What did @drleprovost actually say?
The advice here is pretty concise. @drleprovost tells viewers three things to do when injecting testosterone: keep the injection site clean, get regular blood work, and use "certified pharmaceutical grade testosterone" rather than unverified sources. That's essentially the whole message. No dosing claims, no cure claims, no stacking recommendations. For a TikTok aimed at a general audience, the scope is narrow and practical.
Worth noting: the caption mentions "don't buy it off the street," which the transcript softens to just using pharmaceutical grade testosterone. Either framing is pointing at the same real risk, which is counterfeit or contaminated testosterone from unregulated sources. It's a legitimate concern and one that gets underplayed in online TRT communities.
Does the science back this up?
Yes, on all three points, the evidence is solid. This isn't a controversial take. These are standard-of-care recommendations repeated in clinical guidelines from the Endocrine Society and the American Urological Association.
On injection site hygiene: intramuscular and subcutaneous injections carry a real infection risk when done at home without sterile technique. A 2019 review by Fink et al. in Translational Andrology and Urology specifically flagged skin preparation and sterile needle use as under-discussed but important safety factors in self-administered TRT. Abscess formation and cellulitis from contaminated injection sites are documented complications, not theoretical ones.

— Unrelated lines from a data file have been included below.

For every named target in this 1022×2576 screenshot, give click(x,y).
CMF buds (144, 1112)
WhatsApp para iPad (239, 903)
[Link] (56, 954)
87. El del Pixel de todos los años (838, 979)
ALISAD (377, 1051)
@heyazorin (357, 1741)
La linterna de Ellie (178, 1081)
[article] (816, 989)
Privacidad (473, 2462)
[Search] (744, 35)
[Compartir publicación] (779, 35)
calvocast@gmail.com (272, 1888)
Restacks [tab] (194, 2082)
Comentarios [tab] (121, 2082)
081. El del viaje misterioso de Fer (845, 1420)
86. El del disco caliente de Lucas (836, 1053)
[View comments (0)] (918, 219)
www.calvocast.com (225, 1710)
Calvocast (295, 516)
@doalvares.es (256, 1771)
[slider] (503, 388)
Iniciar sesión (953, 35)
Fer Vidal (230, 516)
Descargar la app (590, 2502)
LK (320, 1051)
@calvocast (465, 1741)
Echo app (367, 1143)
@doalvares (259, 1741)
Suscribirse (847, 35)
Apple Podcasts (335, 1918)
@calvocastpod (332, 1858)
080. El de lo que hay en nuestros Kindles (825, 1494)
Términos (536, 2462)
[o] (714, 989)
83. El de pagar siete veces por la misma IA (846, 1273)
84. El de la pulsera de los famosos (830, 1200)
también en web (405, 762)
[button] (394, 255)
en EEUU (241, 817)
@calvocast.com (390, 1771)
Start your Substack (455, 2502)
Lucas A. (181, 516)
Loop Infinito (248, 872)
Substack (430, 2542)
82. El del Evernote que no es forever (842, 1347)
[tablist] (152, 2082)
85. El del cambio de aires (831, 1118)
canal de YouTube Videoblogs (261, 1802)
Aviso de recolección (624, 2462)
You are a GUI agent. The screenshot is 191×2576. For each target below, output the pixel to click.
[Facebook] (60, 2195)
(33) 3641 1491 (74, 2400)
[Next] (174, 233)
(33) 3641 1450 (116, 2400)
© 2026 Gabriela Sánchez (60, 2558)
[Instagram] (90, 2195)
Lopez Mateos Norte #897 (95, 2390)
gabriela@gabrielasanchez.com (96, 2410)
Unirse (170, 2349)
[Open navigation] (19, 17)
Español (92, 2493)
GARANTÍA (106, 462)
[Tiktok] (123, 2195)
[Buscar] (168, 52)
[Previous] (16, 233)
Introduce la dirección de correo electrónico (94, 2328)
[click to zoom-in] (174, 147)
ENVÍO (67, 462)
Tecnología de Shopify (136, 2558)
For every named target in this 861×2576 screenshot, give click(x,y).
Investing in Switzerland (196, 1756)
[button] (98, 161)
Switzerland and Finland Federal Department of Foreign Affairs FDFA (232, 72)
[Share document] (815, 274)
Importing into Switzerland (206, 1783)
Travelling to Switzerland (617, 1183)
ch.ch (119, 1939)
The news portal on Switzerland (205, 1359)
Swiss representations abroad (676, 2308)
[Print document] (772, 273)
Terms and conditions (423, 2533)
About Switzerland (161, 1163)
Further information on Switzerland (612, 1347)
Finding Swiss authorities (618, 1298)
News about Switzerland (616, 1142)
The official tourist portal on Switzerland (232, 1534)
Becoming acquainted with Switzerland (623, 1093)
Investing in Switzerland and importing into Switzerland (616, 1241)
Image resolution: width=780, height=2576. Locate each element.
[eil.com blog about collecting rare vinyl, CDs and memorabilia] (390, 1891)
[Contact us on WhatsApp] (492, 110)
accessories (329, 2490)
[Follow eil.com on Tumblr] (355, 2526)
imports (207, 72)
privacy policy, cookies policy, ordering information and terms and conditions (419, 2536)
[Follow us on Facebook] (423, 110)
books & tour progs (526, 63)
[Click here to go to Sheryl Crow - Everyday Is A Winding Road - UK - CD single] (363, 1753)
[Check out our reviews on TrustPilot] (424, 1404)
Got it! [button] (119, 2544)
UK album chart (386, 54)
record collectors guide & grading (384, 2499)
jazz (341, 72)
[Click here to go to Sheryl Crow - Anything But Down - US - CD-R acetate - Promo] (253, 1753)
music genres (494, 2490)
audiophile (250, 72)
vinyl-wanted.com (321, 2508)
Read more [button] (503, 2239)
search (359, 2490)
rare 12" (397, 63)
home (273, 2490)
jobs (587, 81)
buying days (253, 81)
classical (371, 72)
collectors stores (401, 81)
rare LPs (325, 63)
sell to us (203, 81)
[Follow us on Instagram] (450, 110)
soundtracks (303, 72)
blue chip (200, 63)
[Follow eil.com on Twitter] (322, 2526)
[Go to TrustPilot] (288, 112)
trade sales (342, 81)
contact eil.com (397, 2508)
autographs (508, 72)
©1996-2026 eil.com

On blood work: testosterone therapy shifts hematocrit, red blood cell mass, and can affect lipid panels and PSA levels. The Endocrine Society's 2018 clinical practice guideline recommends monitoring hematocrit at 3 and 6 months initially, then annually. Skipping labs isn't a personal choice issue here, it's how you catch polycythemia before it causes a clot.
On pharmaceutical grade testosterone: counterfeit anabolic steroids and testosterone products are well-documented. A 2014 study by van der Nagel et al. in Drug Testing and Analysis found significant concentration variability and contamination in seized anabolic steroid products. Using unverified sources means you don't know what you're injecting.
What did they get wrong (or right)?
Honestly? They got the basics right. There's nothing clinically wrong in this video. The advice is accurate, appropriately brief, and doesn't overstep into dosing or disease-cure territory. Credit where it's due.
The one real criticism is what's missing rather than what's wrong. "Regular routine blood work" is vague. Viewers watching this who are new to TRT may not know that hematocrit monitoring is specifically time-sensitive, or that estradiol levels also warrant tracking given testosterone's aromatization to estrogen. Saying "get blood work" without any scaffolding around what or when leaves a gap that a motivated viewer will fill with whatever Reddit thread they find first.
The phrase "certified pharmaceutical grade" is also slightly imprecise. In the US, testosterone is a Schedule III controlled substance dispensed through licensed pharmacies, and there's no separate "certification" tier for pharmaceutical grade in the way the phrase might imply. Compounded testosterone from licensed 503A pharmacies is not equivalent to FDA-approved brand-name products. Viewers should understand that distinction when seeking care.
What should you actually know?
If you're on or considering TRT via injection, the three points in this video are a reasonable floor, not a ceiling. Clean injection technique matters and includes more than just a clean spot: it means a new needle every time, proper skin prep with alcohol and letting it dry, and rotating injection sites to prevent lipohypertrophy.
Blood work cadence matters more than just frequency. Early in therapy, labs at 3 months catch problems before they compound. A one-time annual check after years of stable therapy is different from skipping monitoring entirely in your first year. Talk to your prescriber about what panel makes sense for your situation.
And on sourcing: in the US, testosterone requires a prescription. If someone is selling it without one, or if a telehealth platform is not collecting labs and doing proper intake, those are red flags regardless of how pharmaceutical the product looks. Regulatory status matters for patient safety, not just legal compliance.